Slayers: Friends and Traitors (36 page)

Jesse relaxed in his chair, hardly paying attention to the details Dr. B and the Davises were working out. The whole day had been a string of horrible events, but things were finally looking up. The worst was over.

It turned out, he was wrong about that.

 

CHAPTER 35

 

Tori sat on the plane, watching everyone else talk to Ryker and Willow. Well, mostly Tori watched Jesse talk to Ryker. She should have been happy that Ryker was Jesse’s counterpart—and she was. Even if it did make her feel like she’d been replaced.

Had she ever really been Jesse’s counterpart? How could she have if he was Ryker’s?

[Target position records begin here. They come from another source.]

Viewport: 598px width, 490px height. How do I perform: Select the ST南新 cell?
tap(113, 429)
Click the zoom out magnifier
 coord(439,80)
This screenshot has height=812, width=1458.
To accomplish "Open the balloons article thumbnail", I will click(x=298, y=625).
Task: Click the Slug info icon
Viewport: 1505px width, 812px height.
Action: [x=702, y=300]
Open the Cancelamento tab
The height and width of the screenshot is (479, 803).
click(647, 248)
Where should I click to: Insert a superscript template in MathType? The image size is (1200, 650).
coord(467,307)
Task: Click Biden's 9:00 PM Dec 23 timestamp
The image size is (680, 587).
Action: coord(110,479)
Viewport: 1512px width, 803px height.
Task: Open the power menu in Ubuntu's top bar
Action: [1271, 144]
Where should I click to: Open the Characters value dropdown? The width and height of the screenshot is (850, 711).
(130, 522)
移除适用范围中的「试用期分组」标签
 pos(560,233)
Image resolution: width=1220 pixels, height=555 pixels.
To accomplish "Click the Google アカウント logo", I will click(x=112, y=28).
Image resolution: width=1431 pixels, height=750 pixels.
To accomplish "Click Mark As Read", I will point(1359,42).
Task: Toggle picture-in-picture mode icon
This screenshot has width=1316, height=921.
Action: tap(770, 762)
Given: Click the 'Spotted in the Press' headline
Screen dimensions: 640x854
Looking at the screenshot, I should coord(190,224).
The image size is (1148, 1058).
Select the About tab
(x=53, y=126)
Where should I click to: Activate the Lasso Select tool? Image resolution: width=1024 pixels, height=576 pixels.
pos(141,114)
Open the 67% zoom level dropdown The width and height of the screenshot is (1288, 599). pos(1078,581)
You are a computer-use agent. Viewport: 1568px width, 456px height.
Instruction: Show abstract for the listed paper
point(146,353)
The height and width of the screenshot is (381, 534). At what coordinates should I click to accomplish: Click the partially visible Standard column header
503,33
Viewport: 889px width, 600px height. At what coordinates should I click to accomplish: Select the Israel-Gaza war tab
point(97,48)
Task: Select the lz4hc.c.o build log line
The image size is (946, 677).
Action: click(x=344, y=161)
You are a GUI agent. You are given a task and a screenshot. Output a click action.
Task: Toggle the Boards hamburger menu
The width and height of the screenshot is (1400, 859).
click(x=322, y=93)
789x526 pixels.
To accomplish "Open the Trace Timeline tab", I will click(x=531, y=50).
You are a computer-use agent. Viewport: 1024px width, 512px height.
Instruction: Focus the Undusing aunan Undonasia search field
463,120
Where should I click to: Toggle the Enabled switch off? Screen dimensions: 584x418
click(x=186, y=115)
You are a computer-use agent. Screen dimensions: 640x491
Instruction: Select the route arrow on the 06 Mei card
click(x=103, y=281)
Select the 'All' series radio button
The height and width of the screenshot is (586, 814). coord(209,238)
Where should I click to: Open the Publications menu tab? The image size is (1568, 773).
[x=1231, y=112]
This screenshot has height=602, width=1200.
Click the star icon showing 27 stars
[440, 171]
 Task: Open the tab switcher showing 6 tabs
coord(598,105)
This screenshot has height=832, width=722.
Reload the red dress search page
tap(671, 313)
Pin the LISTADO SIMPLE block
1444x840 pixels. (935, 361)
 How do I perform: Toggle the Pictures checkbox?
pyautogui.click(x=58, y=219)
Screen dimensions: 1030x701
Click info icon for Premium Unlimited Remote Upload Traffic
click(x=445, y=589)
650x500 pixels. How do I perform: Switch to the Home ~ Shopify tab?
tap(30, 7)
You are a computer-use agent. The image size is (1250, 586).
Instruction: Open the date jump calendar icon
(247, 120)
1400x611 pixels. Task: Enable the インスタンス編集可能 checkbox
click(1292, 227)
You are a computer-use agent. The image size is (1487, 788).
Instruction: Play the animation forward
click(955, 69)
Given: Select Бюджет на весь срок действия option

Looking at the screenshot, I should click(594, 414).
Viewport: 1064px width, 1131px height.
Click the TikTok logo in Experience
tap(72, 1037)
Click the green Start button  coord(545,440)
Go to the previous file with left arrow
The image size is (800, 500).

What she thought was a counterpart connection might have been something else—a different emotion all together.

Bess and Rosa were trying to explain to Ryker what being a counterpart was like.

Ryker raised his eyebrows in disbelief. “So Jesse knows things about me just because he can fly, too? That’s impossible.” He motioned at Jesse. “Go ahead, tell me what you know about me?”

“I know you’re skeptical,” Jesse said.

Everyone laughed at that.

“I know you’re smart,” Jesse went on.

Ryker brushed off his words. “I had to be in order to build my own simulator. Anyone could have figured out those two things.”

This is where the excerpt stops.